BEGIN Data shown
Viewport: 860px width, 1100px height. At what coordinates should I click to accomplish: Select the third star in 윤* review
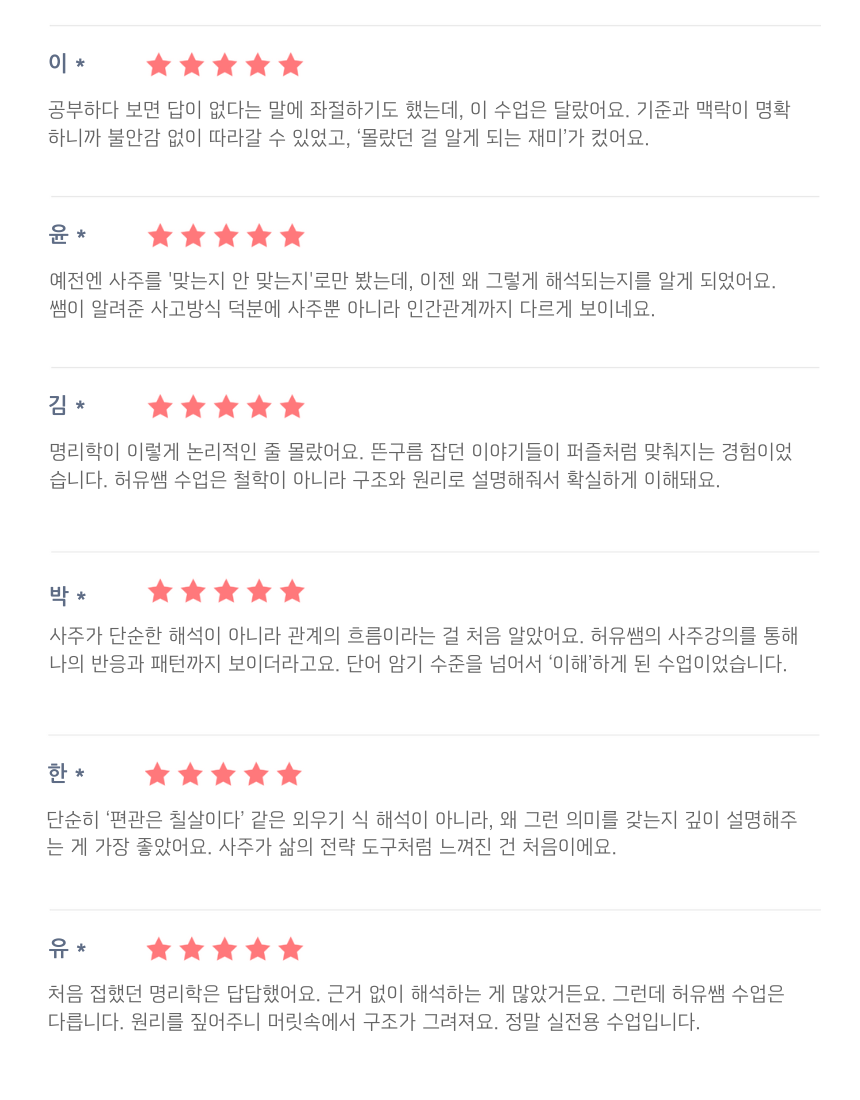pyautogui.click(x=226, y=236)
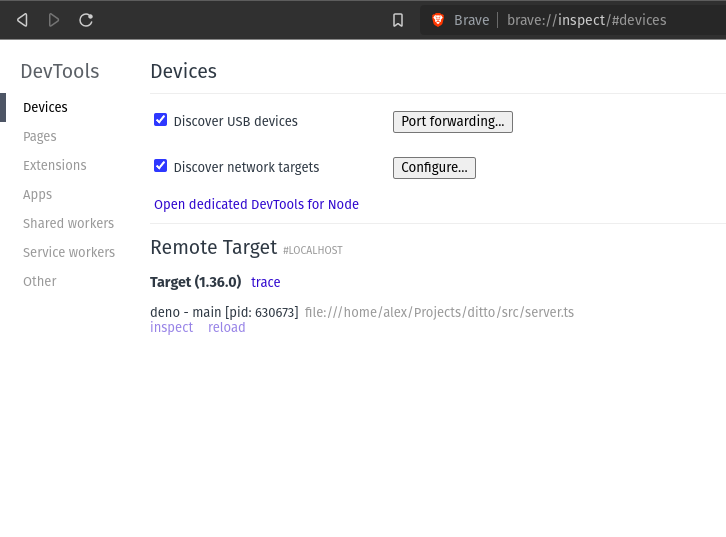Reload the page with refresh icon
Image resolution: width=726 pixels, height=537 pixels.
tap(86, 20)
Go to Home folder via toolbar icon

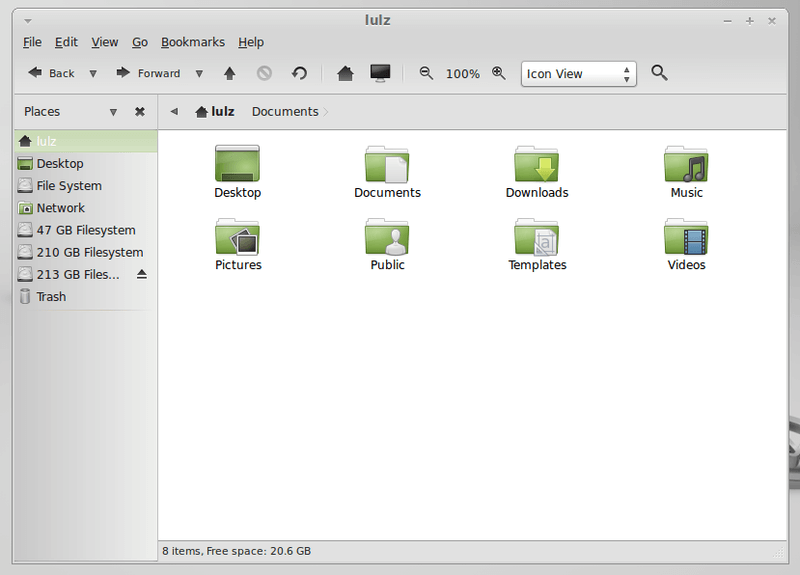[345, 73]
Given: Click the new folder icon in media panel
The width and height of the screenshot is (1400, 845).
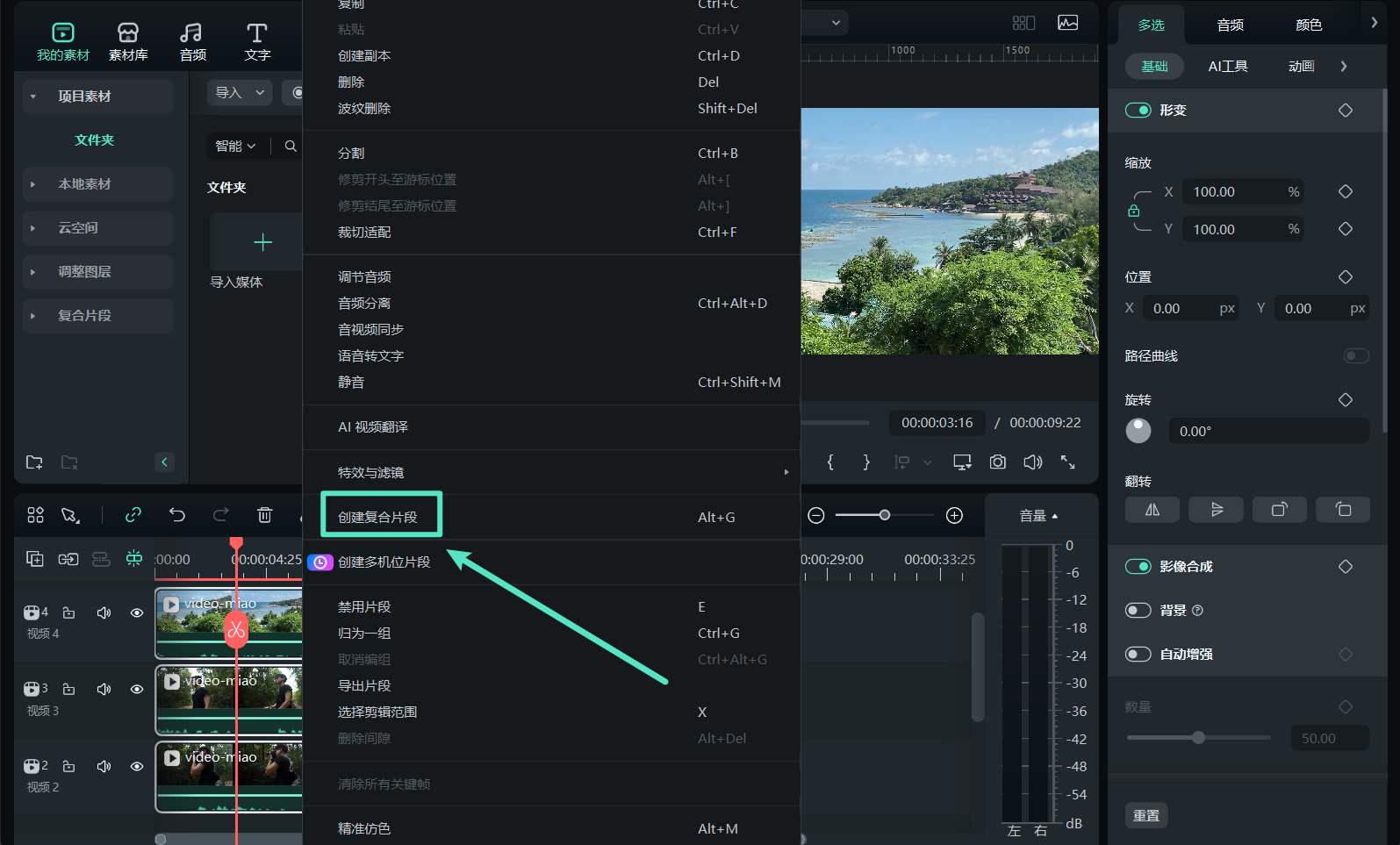Looking at the screenshot, I should tap(34, 462).
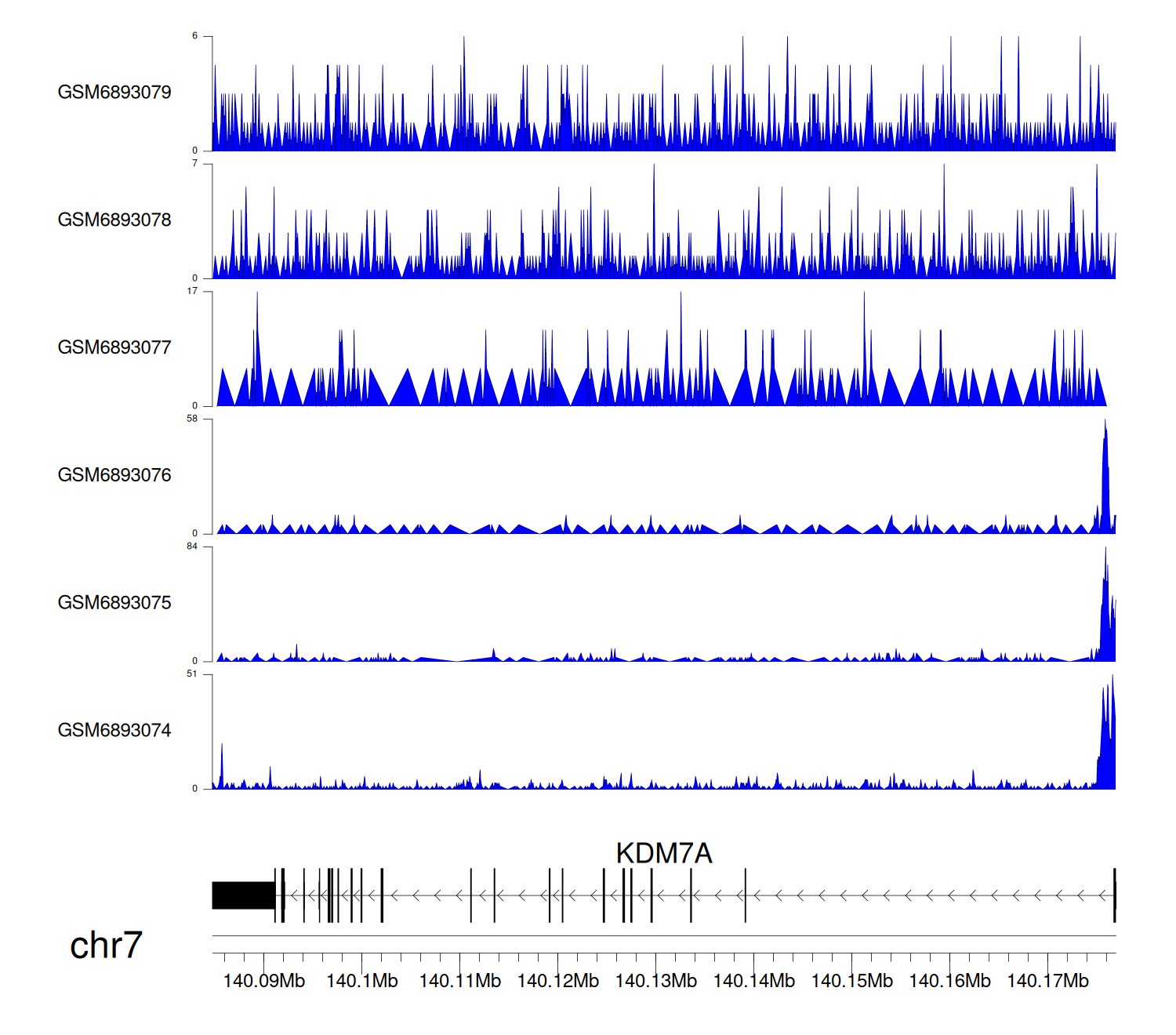
Task: Select the 140.17Mb axis tick label
Action: coord(1047,981)
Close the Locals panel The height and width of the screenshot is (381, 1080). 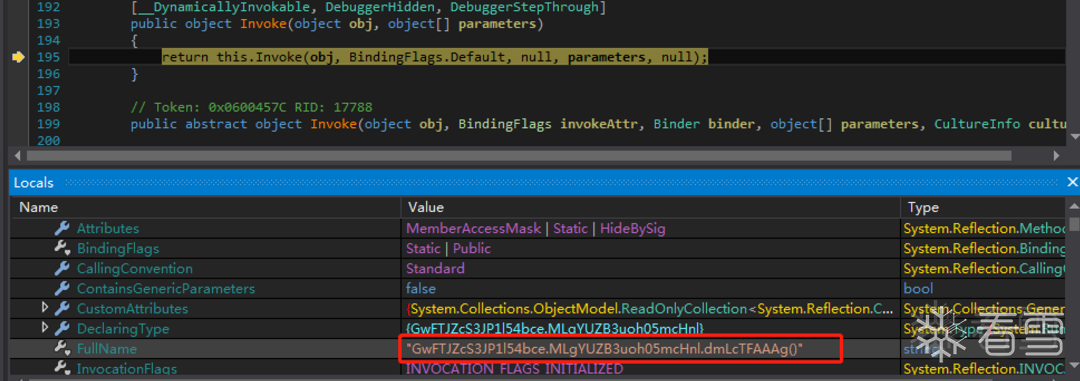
END Data shown
• [What you will do] From the line containing "Go to Home folder via toolbar icon" down to the end of the data above, reproduce each line exactly; no pictures.

• [Task result]
Go to Home folder via toolbar icon

[345, 73]
Given: Click the new folder icon in media panel
The width and height of the screenshot is (1400, 845).
Looking at the screenshot, I should tap(34, 462).
Task: Select the 140.17Mb axis tick label
Action: coord(1047,981)
Close the Locals panel The height and width of the screenshot is (381, 1080). 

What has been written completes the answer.